Pick up the DIBS command reference right after its last sentence and keep writing in the same style.

EXCERPT:
[start]
5.0.0.18 send_message

dibs.py send_message [ --file FILENAME --peer PEER ]

--file FILENAME
This optional argument specifies the name of a file containing a DIBS protocol message to be sent.
--peer PEER
This optional argument specifies who to send FILENAME to.

This command reads the DIBS protocol message in FILENAME sends it to PEER. If no argument is provided then all messages in the outgoing directory are sent to the appropriate peers.

If you are using the DIBS daemon, you do not need to use this command since the daemon will do it periodically.


Next: , Previous: send_message, Up: Commands
5.0.0.19 send_hello

dibs.py send_hello --host HOST --port PORT

--host HOST
Specifies the host to contact.
--port PORT
Specifies the port to use.

This command sends a hello message to the DIBS daemon listening on the specified machine to check if the peer is alive. The recipient should respond with a message listing the version of DIBS it is running.


Next: , Previous: send_hello, Up: Commands
5.0.0.20 merge_stats

dibs.py merge_stats

This command merges all the statistics records in the statistics directory into the database. The show_database command can be used to see the current statistics.


Next: , Previous: merge_stats, Up: Commands
5.0.0.21 post_contract

dibs.py post_contract --min_quota MIN_QUOTA --max_quota MAX_QUOTA --quota_mult QUOTA_MULT --lifetime LIFETIME [ --talk TALK ] [ --listen LISTEN ] [ --contract_name CONTRACT_NAME ] [ --url URL ] [ --host HOST ] [ --port PORT ]

--min_quota MIN_QUOTA
The minimum quota the poster wants a potential peer to provide. By default, space is specified in kilo-bytes as for add_peer, but m, g, or t can be appended to a number to indicate megabytes, gigabytes, or terabytes.
--max_quota MAX_QUOTA
The maximum quota the poster wants a potential peer to provide specified in the format as for MIN_QUOTA.
--quota_mult QUOTA_MULT
The minimum ratio of space which the potential peer will provide to the space the potential peer will receive in return from the poster.
--lifetime LIFETIME
The amount of time (in seconds) the contract will remain on the contract server. After this amount of time has passed, the contract server may delete the posted contract.
--talk TALK
Must be one of active, passive, or any and specifies the talk mode the poster will use in communicating with the potential peer if the contract is accepted.
--listen LISTEN
Must be one of active, passive, or any and specifies the listen mode the poster will use receiving communications from the potential peer if the contract is accepted.
--contract_name CONTRACT_NAME
Specifies a name for the contract. By default, a name is automatically generated for each contract. Usually using the default name is best and there is no need to explicitly specify a name. Occasions where you would want to explicitly specify a name include if you want to be able to ask a friend or associate to respond to a particular contract you posted specifically for him or if you are using DIBS in automated scripts.
[end]
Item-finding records
[start]
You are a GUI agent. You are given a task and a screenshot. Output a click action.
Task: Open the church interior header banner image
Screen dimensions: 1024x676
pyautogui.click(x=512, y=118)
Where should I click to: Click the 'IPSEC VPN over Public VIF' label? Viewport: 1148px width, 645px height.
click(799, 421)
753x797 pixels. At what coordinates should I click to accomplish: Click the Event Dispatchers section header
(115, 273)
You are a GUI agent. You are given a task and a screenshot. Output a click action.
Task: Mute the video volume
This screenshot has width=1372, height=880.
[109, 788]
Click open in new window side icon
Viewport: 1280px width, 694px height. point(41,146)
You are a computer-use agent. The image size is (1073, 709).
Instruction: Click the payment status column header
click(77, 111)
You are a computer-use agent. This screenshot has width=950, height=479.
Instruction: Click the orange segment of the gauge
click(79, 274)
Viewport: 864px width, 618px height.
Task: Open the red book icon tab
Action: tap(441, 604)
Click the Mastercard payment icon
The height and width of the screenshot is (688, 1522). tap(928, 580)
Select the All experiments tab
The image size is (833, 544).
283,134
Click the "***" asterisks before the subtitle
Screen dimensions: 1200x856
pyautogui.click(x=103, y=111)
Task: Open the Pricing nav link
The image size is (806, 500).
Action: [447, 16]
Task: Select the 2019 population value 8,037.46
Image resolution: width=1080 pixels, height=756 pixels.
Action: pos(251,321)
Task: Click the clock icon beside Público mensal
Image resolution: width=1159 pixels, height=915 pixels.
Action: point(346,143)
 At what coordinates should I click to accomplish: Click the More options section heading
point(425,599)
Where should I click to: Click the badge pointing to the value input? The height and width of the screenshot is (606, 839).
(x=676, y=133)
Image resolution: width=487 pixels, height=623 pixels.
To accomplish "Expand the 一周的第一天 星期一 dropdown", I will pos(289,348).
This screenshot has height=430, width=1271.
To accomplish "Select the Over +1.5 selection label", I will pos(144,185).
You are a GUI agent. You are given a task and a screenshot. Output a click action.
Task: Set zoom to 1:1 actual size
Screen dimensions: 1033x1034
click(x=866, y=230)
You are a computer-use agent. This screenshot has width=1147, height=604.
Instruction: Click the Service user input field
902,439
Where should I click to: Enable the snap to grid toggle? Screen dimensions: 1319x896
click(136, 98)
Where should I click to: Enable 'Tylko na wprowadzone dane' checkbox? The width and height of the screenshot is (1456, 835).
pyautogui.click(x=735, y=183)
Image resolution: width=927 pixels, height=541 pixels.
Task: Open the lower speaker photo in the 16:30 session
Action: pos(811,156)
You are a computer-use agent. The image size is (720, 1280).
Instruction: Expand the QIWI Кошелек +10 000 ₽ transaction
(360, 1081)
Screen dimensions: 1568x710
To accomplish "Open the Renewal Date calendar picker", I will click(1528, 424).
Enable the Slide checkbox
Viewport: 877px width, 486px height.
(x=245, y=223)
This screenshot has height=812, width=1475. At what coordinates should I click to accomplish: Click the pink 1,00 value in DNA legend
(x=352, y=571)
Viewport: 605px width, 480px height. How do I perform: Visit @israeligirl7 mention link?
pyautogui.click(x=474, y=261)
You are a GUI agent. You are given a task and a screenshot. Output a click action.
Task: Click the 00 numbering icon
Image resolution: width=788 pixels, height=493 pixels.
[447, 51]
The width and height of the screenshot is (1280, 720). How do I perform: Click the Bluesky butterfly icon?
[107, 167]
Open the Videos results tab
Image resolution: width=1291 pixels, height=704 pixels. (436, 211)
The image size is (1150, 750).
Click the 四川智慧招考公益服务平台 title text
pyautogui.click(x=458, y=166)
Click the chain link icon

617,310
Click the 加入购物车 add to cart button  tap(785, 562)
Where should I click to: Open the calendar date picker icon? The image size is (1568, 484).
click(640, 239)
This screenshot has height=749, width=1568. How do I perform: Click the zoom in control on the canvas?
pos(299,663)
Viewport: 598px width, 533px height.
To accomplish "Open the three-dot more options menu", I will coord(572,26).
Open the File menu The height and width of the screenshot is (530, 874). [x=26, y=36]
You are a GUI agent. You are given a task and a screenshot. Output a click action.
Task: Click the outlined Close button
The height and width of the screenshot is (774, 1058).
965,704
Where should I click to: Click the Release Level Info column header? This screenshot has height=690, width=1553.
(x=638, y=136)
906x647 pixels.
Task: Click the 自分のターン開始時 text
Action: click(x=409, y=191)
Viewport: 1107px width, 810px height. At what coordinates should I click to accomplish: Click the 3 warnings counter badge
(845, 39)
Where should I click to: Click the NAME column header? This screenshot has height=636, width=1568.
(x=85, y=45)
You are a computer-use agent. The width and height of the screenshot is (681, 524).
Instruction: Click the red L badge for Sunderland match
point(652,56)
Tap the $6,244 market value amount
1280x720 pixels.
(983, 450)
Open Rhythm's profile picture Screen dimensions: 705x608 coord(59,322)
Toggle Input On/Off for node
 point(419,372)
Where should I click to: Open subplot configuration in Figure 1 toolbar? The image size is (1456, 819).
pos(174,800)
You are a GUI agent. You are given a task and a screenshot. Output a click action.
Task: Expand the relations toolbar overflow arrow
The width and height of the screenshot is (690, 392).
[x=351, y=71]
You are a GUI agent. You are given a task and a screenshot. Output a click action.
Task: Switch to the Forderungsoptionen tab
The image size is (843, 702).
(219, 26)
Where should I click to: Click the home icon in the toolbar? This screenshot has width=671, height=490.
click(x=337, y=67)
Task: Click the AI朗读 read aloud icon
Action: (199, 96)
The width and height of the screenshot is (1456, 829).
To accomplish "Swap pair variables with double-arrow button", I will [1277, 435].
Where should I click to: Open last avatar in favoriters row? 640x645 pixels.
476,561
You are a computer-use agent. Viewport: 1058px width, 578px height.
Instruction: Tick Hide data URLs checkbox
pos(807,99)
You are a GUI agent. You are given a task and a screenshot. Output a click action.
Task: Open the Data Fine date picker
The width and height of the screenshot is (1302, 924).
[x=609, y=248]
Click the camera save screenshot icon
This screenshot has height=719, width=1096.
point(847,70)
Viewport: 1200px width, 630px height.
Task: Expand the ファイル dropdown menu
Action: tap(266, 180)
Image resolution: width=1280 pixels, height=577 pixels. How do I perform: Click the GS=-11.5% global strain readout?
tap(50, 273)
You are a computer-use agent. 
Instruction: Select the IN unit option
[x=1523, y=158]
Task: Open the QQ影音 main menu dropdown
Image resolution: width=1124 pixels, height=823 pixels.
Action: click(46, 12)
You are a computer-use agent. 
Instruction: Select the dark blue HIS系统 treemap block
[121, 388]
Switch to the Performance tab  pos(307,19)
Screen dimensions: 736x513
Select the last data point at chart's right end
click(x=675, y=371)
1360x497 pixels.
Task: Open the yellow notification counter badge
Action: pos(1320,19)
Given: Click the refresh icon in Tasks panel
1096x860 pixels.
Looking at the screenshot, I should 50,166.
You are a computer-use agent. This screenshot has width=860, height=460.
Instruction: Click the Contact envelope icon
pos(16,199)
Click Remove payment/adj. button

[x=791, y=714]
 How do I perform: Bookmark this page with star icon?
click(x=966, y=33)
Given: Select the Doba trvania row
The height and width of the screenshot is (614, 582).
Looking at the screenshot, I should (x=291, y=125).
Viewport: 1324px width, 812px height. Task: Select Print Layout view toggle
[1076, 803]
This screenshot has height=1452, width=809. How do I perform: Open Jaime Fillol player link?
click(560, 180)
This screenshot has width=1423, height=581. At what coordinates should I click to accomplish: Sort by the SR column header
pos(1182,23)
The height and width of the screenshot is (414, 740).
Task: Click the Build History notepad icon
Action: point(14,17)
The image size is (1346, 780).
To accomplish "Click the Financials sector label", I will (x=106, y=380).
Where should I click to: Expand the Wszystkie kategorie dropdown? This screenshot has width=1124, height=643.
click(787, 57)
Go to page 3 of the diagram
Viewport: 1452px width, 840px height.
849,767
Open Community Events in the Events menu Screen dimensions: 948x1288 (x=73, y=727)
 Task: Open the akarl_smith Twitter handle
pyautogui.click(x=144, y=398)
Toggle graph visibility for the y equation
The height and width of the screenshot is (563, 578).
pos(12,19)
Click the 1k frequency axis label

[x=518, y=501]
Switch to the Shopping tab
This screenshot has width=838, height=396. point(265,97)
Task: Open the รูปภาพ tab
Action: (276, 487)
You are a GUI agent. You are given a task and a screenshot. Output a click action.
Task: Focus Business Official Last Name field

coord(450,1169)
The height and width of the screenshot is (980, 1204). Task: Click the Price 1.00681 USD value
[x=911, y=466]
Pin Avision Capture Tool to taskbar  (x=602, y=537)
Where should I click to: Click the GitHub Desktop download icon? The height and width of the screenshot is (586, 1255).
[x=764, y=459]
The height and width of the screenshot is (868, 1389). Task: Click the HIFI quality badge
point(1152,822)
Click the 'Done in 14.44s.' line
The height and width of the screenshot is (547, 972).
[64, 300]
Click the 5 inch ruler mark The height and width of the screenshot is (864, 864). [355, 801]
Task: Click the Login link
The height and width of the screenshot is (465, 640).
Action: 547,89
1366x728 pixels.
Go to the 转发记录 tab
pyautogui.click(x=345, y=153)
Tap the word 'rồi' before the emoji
[end]
OUTPUT BELOW:
--url URL
The URL to post the contract to. If no URL is provided then the value of the defaultContractServerURL will be used. Also, --url none is specified then the contract is not posted to any contract server. Using the post_contract command and not posting the contract to any URL is pointless, but this can be useful for testing purposes.
--host HOST
The host name of the poster's DIBS client. By default, this is obtained from the hostname variable and should not need to be specified on the command line except in special situations.
--port PORT
The port where the poster's DIBS daemon will be listening for connections. By defualt, this is obtained from the daemonPort variable and should not need to specified on the command line except in special situations.

The post_contract command posts an advertisement for a trading contract to a server (see Peer Finder). Someone else can then propose a specific contract matching the posted parameters using the propose_contract command. If the contract is accepted, then GPG keys are exchanged and the appropriate modifications are made to the database of the poster and proposer without the need to manually use the add_peer or edit_peer commands.


Next: , Previous: post_contract, Up: Commands
5.0.0.22 unpost_contract

dibs.py unpost_contract --contract_name CONTRACT_NAME [ --url URL ]

This command unposts the contract with name CONTRACT_NAME previously posted with post_contract. By default, the URL to unpost from is obtained from the defaultContractServerURL variable and should not need to be specified.

Also, if --url none is specified then the named contract is removed from the DIBS database but the contract server is not contacted. Generally this would be a bad idea, but it can be useful if contract server has removed (or never received) the contract in question and you now want to remove the contract from your DIBS database.


Previous: unpost_contract, Up: Commands
5.0.0.23 propose_contract

dibs.py propose_contract --contract_name CONTRACT_NAME --local_quota LOCAL_QUOTA --remote_quota REMOTE_QUOTA [ --talk TALK ] [ --listen LISTEN ] [ --host HOST ] [ --peer PEER ] [ --url URL ] [ --peer_host PEER_HOST ] [ --peer_port PEER_PORT ] [ --peer_email PEER_EMAIL ]

Before describing the arguments, we point out that all the arguments that do not start with --peer_ are from the point of view of the peer not the poster.

--contract_name CONTRACT_NAME
Name of the contract the proposer is responding to. This should be the name displayed on the peer finder service the contract is posted on.
--local_quota LOCAL_QUOTA
Amount of space the poster will allow for the proposer, i.e., this is equivalent to what the poster would enter as the --local_quota argument if he were to use the add_peer command to implement the proposed contract.
--remote_quota REMOTE_QUOTA
Amount of space the proposer will get from the poster, i.e., this is equivalent to what the poster would enter as the --local_quota argument if he were to use the add_peer command to implement the proposed contract.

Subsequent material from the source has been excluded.